[Edu-sig] OLPC on 60 Minutes

kirby urner kirby.urner at gmail.com
Mon May 21 20:55:39 CEST 2007

On 5/21/07, Jeff Rush <jeff at taupro.com> wrote:
> Yes, but Intel is, at this critical time (it couldn't be any worse),
> trying to
> suck the oxygen out of the project, suffocate it while vulnerable.  It's a
> common tactic with Intel.

I give credit to both Intel and AMD for helping us dig
out from under the pile of TIs we currently dump on
our kids, as poor excuses for real computers.

And I worry a bit about Negroponte's "dumping"
rhetoric as it applies to Free Geek which literally
intercepts what was headed to the landfill ("the dump")
as refuse, and makes decent Freekboxes out it,
bundled for schools, often using an LTSP
configuration (beefy server, thin clients).

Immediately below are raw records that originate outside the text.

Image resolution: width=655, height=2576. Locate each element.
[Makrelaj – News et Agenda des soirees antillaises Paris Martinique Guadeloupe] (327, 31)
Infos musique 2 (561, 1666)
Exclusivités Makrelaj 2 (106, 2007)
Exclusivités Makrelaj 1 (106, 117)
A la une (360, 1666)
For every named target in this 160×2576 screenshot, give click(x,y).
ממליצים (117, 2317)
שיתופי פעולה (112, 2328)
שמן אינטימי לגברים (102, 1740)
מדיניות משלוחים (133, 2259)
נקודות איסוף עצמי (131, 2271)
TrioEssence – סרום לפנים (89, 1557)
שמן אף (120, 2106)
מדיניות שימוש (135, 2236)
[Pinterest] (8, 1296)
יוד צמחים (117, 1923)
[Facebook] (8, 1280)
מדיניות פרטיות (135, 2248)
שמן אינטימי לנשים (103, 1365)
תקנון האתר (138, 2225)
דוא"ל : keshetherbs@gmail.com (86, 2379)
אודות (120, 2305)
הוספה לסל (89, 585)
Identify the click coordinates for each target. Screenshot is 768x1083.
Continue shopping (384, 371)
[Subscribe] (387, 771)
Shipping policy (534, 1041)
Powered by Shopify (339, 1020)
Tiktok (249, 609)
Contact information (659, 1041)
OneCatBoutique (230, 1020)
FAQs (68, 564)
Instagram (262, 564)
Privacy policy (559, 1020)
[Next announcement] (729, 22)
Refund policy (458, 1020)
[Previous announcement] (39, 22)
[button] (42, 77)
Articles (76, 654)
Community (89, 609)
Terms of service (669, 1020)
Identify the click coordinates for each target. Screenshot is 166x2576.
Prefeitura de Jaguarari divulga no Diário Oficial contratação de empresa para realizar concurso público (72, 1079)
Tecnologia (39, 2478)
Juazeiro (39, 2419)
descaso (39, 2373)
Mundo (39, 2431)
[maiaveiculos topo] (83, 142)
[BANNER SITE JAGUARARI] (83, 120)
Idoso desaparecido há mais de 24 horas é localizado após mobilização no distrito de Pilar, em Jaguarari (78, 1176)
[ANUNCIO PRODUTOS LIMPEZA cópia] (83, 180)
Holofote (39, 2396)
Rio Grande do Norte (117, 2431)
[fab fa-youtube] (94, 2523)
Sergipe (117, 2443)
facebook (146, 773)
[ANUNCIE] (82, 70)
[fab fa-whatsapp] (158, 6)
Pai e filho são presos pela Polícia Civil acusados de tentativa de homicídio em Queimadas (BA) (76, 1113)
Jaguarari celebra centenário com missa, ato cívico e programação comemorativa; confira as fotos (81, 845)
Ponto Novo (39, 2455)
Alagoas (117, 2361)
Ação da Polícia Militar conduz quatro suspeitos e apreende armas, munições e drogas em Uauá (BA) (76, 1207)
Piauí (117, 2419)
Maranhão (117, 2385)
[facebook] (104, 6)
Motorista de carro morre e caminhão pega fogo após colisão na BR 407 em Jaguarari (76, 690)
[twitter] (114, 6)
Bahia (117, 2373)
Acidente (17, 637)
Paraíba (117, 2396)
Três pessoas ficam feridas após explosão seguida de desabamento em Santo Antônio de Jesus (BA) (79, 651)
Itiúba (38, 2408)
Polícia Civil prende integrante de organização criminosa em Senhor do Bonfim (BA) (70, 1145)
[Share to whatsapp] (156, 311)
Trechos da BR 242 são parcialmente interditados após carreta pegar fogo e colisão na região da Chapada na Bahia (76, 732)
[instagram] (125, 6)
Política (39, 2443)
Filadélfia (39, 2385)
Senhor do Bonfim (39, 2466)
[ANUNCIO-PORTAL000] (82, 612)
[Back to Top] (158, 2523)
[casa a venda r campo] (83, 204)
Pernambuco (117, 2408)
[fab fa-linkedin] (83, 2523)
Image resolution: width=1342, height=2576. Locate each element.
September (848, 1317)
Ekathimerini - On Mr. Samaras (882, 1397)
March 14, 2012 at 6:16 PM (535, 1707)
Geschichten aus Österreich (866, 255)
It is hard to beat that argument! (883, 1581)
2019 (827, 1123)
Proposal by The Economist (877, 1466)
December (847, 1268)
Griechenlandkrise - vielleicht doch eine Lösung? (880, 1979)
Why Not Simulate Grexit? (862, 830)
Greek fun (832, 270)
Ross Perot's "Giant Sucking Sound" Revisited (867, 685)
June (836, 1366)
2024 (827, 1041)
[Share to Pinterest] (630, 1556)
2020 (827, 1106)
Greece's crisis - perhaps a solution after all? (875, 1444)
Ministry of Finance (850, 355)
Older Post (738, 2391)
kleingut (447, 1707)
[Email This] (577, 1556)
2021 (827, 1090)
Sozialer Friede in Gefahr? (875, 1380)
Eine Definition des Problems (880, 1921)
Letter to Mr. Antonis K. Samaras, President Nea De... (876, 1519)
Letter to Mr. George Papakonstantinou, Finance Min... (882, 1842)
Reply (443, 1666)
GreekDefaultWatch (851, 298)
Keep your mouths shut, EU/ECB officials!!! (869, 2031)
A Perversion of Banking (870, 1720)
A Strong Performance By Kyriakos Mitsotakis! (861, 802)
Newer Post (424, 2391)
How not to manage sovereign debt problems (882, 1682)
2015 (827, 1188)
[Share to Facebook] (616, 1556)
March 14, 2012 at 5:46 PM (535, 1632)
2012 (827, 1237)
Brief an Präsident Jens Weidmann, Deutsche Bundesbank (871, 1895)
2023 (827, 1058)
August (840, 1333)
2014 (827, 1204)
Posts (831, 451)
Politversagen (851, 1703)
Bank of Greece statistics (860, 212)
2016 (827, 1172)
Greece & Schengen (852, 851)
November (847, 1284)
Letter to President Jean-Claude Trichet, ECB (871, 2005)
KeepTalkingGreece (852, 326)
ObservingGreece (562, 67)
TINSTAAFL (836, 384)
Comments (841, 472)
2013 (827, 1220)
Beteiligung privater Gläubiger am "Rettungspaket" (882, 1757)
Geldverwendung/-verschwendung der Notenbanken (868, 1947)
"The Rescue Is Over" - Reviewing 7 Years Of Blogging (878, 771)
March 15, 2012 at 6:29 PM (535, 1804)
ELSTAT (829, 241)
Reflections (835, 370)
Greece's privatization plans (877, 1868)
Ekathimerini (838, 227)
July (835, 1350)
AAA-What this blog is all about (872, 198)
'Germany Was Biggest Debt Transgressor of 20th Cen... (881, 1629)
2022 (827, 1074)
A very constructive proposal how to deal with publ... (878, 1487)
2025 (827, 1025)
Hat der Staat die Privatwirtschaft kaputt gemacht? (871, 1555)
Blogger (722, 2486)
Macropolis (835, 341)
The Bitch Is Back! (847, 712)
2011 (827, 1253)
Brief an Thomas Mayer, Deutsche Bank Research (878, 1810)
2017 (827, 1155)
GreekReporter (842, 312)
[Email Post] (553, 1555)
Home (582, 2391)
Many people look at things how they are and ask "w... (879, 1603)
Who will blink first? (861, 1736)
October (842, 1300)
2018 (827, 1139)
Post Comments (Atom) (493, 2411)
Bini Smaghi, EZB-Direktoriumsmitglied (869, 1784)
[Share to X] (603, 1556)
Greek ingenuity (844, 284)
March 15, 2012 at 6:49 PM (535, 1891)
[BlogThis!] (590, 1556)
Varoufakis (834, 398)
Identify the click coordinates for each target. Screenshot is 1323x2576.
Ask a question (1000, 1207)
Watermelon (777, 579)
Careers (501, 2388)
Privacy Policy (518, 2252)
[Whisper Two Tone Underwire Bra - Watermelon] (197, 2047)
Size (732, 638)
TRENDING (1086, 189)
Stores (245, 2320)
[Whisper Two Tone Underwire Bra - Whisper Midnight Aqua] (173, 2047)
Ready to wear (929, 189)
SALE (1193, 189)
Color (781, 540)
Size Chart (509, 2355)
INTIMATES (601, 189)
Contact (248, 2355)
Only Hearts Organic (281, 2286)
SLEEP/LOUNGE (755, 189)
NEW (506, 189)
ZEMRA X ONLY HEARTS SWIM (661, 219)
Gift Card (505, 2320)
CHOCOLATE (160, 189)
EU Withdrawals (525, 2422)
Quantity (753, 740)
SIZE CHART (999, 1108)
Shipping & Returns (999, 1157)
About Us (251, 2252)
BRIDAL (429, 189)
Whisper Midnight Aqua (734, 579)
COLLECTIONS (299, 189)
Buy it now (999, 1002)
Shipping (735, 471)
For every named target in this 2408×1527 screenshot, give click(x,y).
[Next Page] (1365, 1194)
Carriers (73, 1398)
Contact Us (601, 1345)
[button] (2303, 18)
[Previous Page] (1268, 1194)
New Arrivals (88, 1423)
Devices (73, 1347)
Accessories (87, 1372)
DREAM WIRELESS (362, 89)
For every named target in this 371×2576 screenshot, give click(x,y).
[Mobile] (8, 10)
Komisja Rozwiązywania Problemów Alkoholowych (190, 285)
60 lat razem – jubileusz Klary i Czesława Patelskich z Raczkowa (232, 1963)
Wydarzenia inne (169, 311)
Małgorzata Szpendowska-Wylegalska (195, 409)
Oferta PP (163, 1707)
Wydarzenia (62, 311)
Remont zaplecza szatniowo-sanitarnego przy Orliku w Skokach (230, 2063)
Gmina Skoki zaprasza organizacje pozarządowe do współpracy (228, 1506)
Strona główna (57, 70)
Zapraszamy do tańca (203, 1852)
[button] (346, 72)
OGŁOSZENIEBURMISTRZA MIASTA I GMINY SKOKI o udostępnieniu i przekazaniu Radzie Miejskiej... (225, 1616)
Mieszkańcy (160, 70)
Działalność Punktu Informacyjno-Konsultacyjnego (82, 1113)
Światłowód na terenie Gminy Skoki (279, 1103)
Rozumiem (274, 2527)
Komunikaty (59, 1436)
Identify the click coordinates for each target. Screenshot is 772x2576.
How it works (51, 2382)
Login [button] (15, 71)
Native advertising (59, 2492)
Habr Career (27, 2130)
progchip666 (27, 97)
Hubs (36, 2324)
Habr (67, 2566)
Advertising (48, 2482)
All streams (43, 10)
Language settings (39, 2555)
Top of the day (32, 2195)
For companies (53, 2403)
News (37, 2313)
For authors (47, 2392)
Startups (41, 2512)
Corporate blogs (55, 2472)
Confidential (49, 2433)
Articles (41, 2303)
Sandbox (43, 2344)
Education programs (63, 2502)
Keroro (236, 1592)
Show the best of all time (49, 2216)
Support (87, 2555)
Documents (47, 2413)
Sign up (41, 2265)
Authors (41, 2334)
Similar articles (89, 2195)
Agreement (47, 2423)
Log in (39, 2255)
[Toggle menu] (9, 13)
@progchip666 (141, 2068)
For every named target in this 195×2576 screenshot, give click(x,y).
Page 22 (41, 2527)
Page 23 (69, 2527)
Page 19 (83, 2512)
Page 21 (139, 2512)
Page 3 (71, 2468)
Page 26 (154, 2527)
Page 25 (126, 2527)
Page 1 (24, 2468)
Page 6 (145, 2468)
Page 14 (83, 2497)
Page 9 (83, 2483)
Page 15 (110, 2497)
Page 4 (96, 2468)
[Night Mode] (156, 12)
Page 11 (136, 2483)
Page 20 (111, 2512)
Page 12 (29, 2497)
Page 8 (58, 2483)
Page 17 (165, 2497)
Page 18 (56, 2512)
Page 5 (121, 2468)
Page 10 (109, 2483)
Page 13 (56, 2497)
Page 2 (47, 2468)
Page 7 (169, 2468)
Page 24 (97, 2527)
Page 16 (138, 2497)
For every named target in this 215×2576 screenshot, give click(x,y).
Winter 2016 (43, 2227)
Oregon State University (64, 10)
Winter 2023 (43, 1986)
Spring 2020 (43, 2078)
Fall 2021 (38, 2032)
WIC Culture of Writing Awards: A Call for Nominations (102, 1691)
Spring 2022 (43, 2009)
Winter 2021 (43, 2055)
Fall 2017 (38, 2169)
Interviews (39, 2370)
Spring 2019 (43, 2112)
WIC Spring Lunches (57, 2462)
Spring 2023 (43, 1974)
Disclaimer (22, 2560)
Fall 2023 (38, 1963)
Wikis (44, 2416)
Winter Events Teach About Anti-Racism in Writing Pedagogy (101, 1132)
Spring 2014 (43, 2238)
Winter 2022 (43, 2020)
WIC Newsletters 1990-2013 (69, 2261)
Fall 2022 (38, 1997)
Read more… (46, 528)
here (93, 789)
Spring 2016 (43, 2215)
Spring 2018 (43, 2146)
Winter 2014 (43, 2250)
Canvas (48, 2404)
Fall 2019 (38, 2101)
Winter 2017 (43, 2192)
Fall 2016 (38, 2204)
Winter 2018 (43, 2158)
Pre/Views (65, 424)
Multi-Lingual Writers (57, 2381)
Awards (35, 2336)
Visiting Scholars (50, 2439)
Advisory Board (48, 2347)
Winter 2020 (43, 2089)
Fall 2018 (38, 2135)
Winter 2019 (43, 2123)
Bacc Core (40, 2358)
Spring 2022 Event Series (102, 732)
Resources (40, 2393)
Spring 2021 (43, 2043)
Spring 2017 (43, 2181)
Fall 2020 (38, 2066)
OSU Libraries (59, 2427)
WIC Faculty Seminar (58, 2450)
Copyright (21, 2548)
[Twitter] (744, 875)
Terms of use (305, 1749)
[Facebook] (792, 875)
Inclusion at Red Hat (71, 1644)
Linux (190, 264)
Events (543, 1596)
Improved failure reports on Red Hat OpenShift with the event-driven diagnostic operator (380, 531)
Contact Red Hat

These solutions are easily containerized and
shipped overseas, sometimes preconfigured as model
small ecommerce sites with a dedicated web server,
database server, and software to suit -- a setup
XO laptops don't easily duplicate.

So here we are "dumping" our non-XO solutions into
classrooms.  Are we "bad guys" for doing this?  And
more to the point, is what we're doing really hurting

I wouldn't think so.  A billion computers is a lot of
computers and it's not true that MIT needs a zero
competition zone in every context.

I was glad to see Geek Corps as part of the story
BTW, as that adds more of a CP4E dimension to the
OLPC piece, i.e. we're not just focusing on children.

That being said, Negroponte deserves to see the
realization of his vision in many schools.  The XO
is an exciting platform and needs to be given a
place in the sun.  I really hope he gets those
orders (sort of a global IQ test to see which school
systems are smarter than New York's (the ones
that failed to adapt to laptops)).

Plus I would guess he'll turn out to be really quite
flexible once the rollout is underway, and will have
no problem with some schools using his laptops
more as checkoutable library items (like at some
publics in Portland), with desktops (some of them
thin client) more dominant in classrooms and
homes (bigger screen, cheaper components if
allowed to be heavier -- like Dell has these new
Ubuntu boxes for cheap).

Given wireless, it's all server farms in the background
anyway, like the ones in The Dalles.